Batman’s best tool, in Ball’s opinion, is the grappling hook that allows him to scale tall buildings quickly. In real life, such a tool could prove invaluable. A fast firefighter weighed down with gear takes six minutes to reach a building’s 30th floor by stairs, and it’s a tiring trip. Ball and a group of MIT students have started a company to make a climbing device that uses a rope-handling mechanism he conceived. Once a rope is set in place, the tool can carry a person with heavy equipment up a building from the ground to the 30th floor in 30 seconds.
The Atlas Powered Rope Ascender can carry more than 250 pounds at a top speed of 10 feet per second. Atlas Devices, the student-run company behind the ascender, has a contract with the U.S. Army to manufacture it. The Atlas can’t shoot a rope up to the top of a building, but Ball says the army already uses grappling hooks to set ropes that soldiers must climb by hand.
For Ball, Atlas Devices is an extracurricular activity. For his master’s thesis, he is working in Ian Hunter’s bioinstrumentation lab to improve needle-free injectors. Eliminating needles could reduce the spread of blood-borne pathogens like HIV during mass inoculations. However, needle-free injection is painful, and the guns it uses are bulky and expensive.
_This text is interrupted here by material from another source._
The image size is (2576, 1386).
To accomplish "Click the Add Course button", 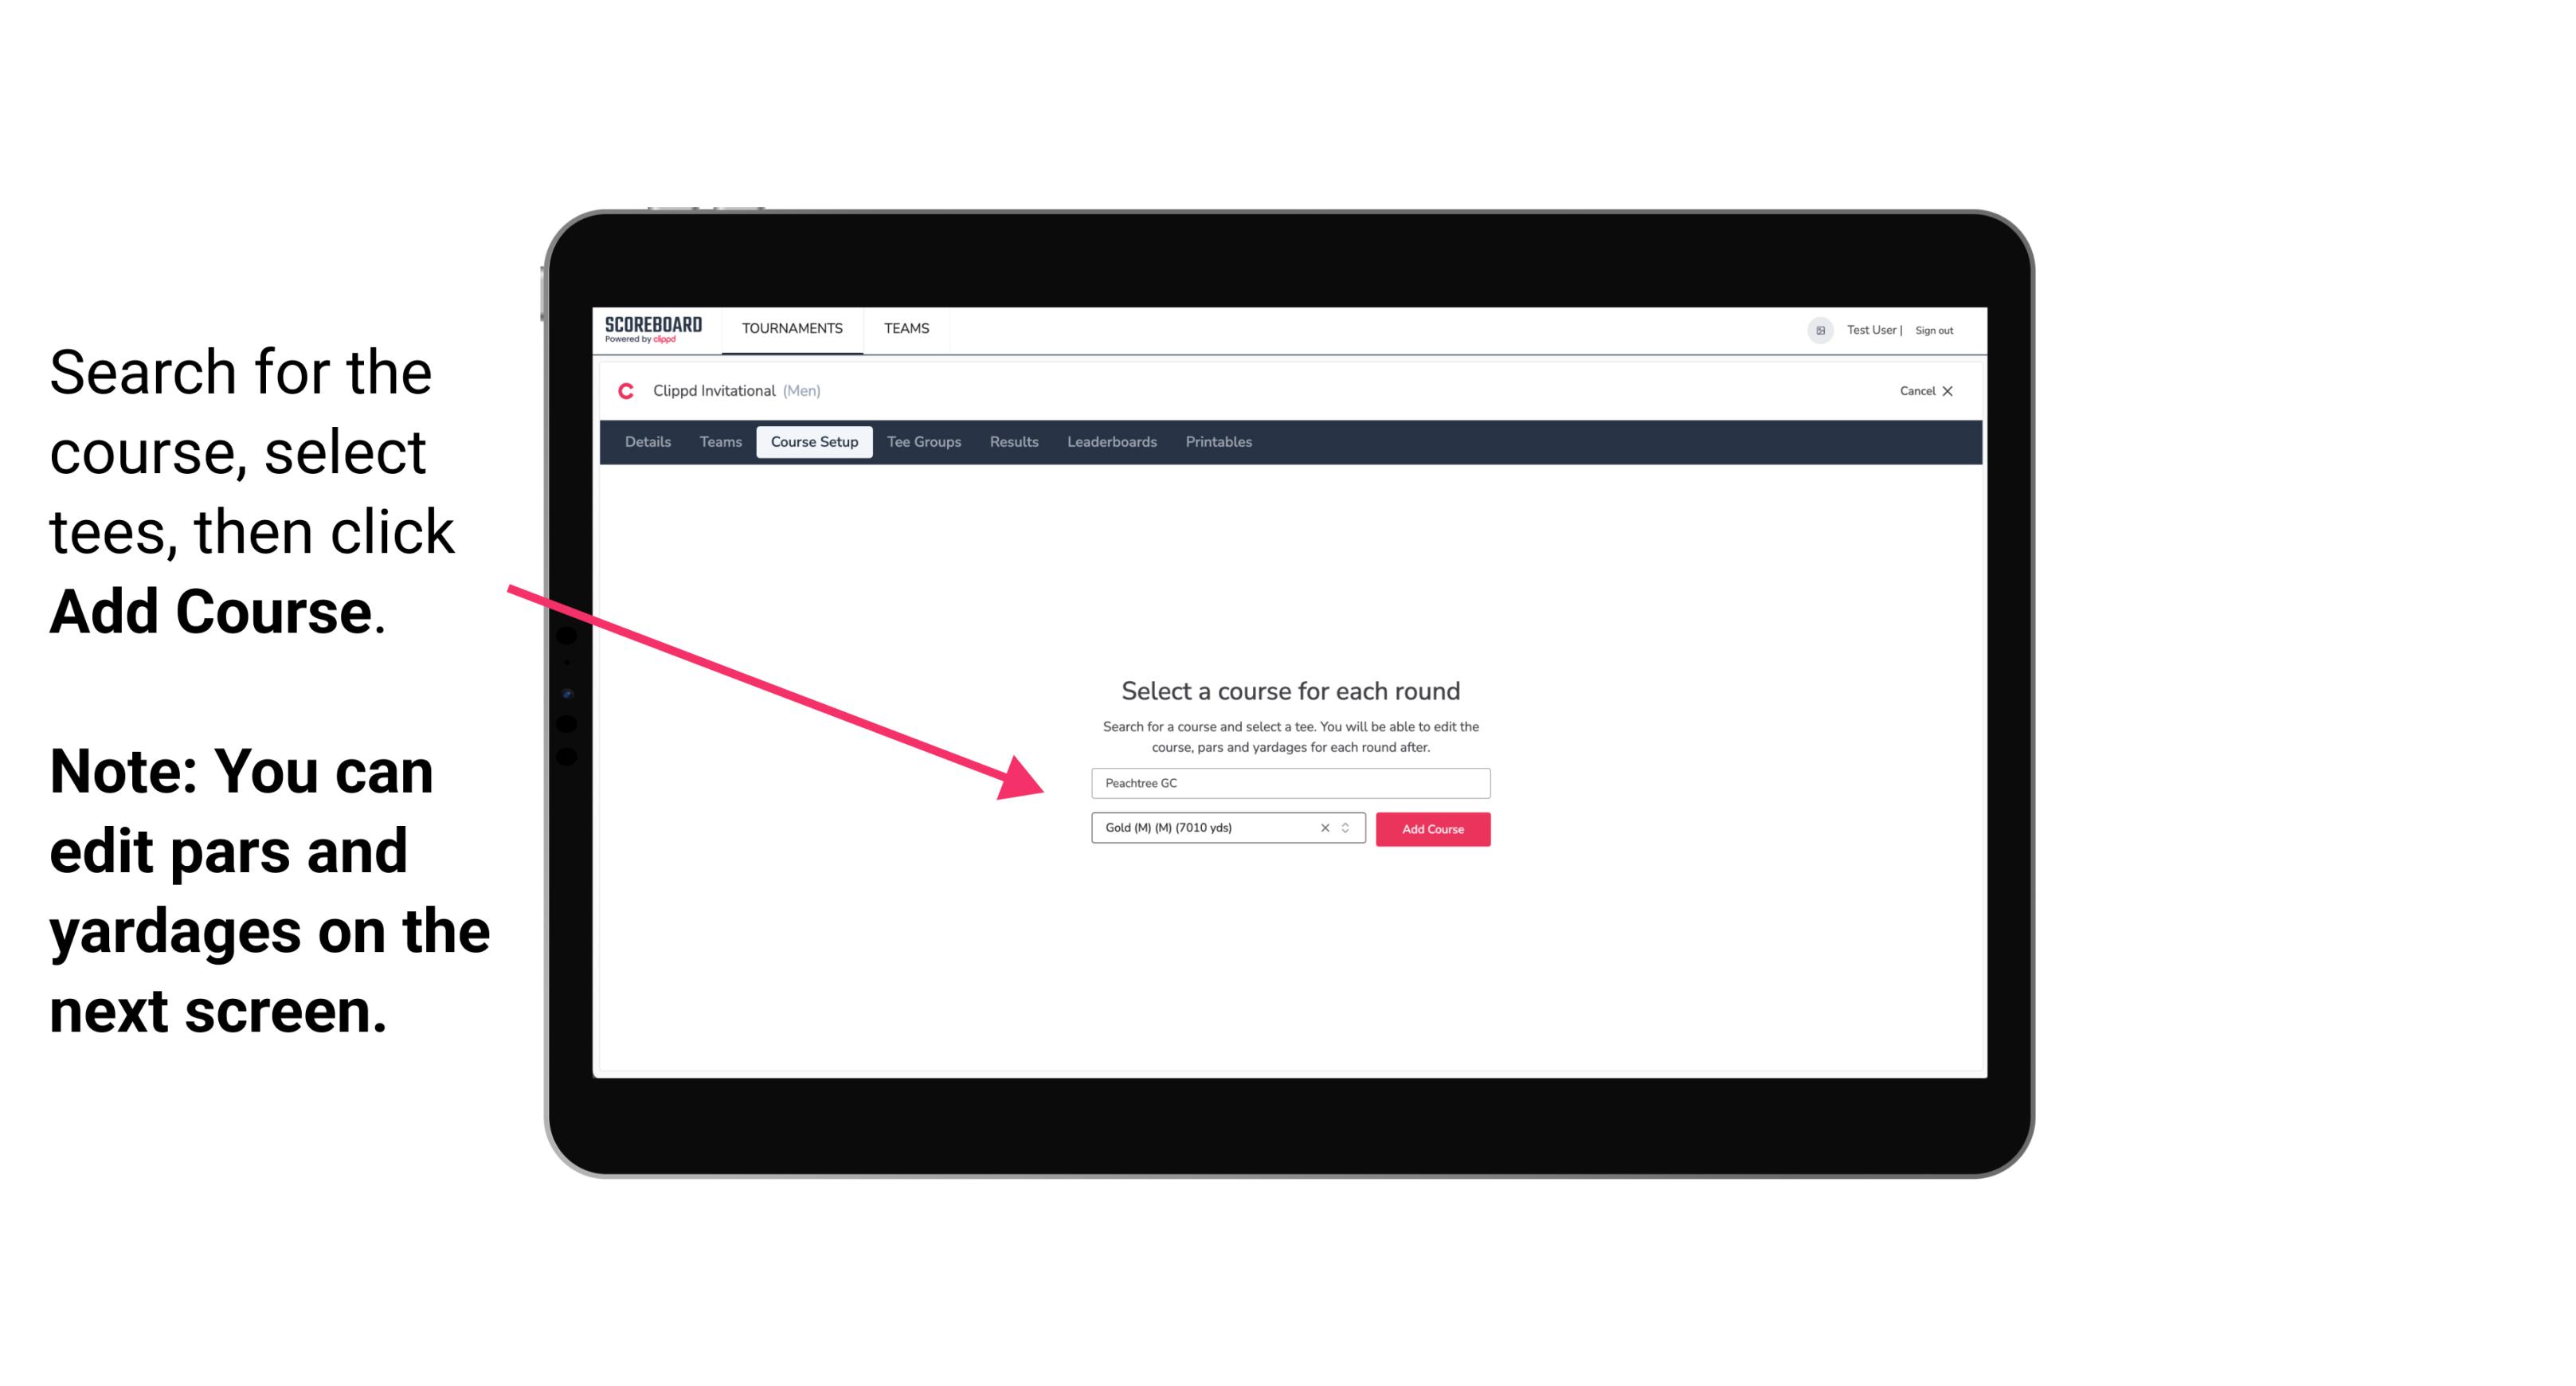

Ball and Hunter have made a smaller handheld injector that causes less pain because its pressure can be modulated. The next step for the device is trials in livestock.
At the Lemelson prize ceremony, Ball thanked his parents for letting him burn the kitchen during rocket-fuel experiments, test a high-voltage Tesla coil in the same room as a Steinway grand, and flood the garden during childhood tunnel-building projects.
Ball is currently working to return the favor by nurturing young students’ inventiveness and mechanical skills. Design Squad, the PBS television show that he cohosts, aired its first episode in February.